Happy End could not be the work of any other director. The film come across as an icy soap opera that – wilfully devoid of a centre – uncoils slowly like a watchful snake. It features a long shot that includes a violent altercation far, far upstage. Deep into the action, we get a hint that we're watching a spiritual sequel to a previous film by the same director. Happy End is less confrontational than the early work that gained Haneke a reputation as an arch-provocateur. But it still follows smoothly and menacingly from what has gone before.
The opening sections are told through smartphone videos. Messages on the screen describe young Eve’s thoughts as she dopes her unfortunate hamster with her mother’s depression medication. When the credit’s end, we learn that, with her mum now hospitalised, Eve (Fantine Harduin) has gone to live with Thomas (Mathieu Kassovitz), her dad, and his variously unhappy bourgeois family in a soulless mansion somewhere near Calais. Paterfamilias Georges (Jean-Louis Trintignant) is old, sick and yearning for death. Thomas, remarried after separating from Eve’s mother, spends his evenings online exchanging erotic thoughts with a lover.
There’s more where that came from. The poisonous family interactions bleed into business shenanigans that spread the film’s curious malaise throughout the territories.
One of the lesser ironies of the title is that Happy End is a film that never quite gets started. The script comprises a series of establishing plots that, in typical Haneke form, remain dangling sinisterly until the unexpectedly sudden arrival of credits. The effect is to set the mind buzzing furiously for hours after the action has not quite concluded. A defiantly conventional setup – the rich dynasty falling out by the sea – is undercut by most unconventional teasing and deflection.
The first-class cast slither smoothly through the enigmas. Isabelle Huppert is allowed to be relatively warm (for Haneke) as Anne, the daughter who has taken over the business. So efficient is she that she manages to keep her darkest secrets from even the audience. Kassovitz brings equal levels of charm to the deceitful Thomas.
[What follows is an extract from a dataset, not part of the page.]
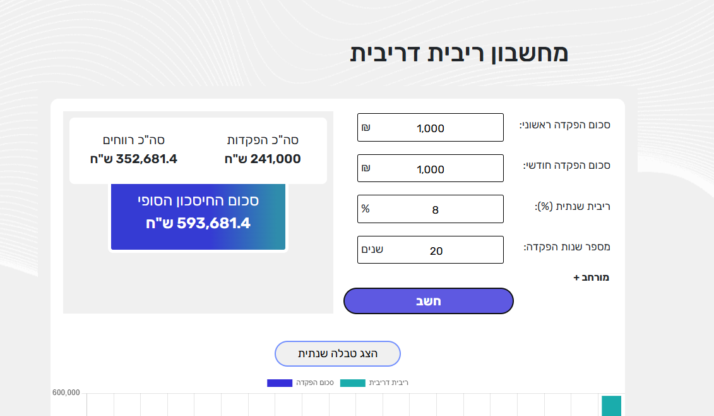Viewport: 714px width, 416px height.
Task: Show the yearly table (הצג טבלה שנתית)
Action: pos(338,353)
It is in the next generation that the traces of corruption seem to have really taken toll. Franz Rogowski is positively unhinged as Anne’s son. Young Eve looks to be carrying the weight of a desperate future on her narrow shoulders. Her mysteries could swell a film of their own.
The setting in Calais is no accident. Happy End is certainly not a film about the migration crisis – this family is unlikely to rub up against The Jungle – but two key scenes involving refugees press home the inequalities that have allowed the clan to prosper. The dynasty is strong, but others as strong have fallen. Their servants' angry barking dog is there as a reminder.
Just as the mysteries have gone before Christian Berger's characteristically unblinking lens, the film comes to clanking, comic halt. Yes, comic. Among the greatest wonders of Happy End is that it often manages to be darkly funny. This is, after all, the only Haneke film in which (to my knowledge) a character orders a Cornetto. I am prepared to be corrected on that.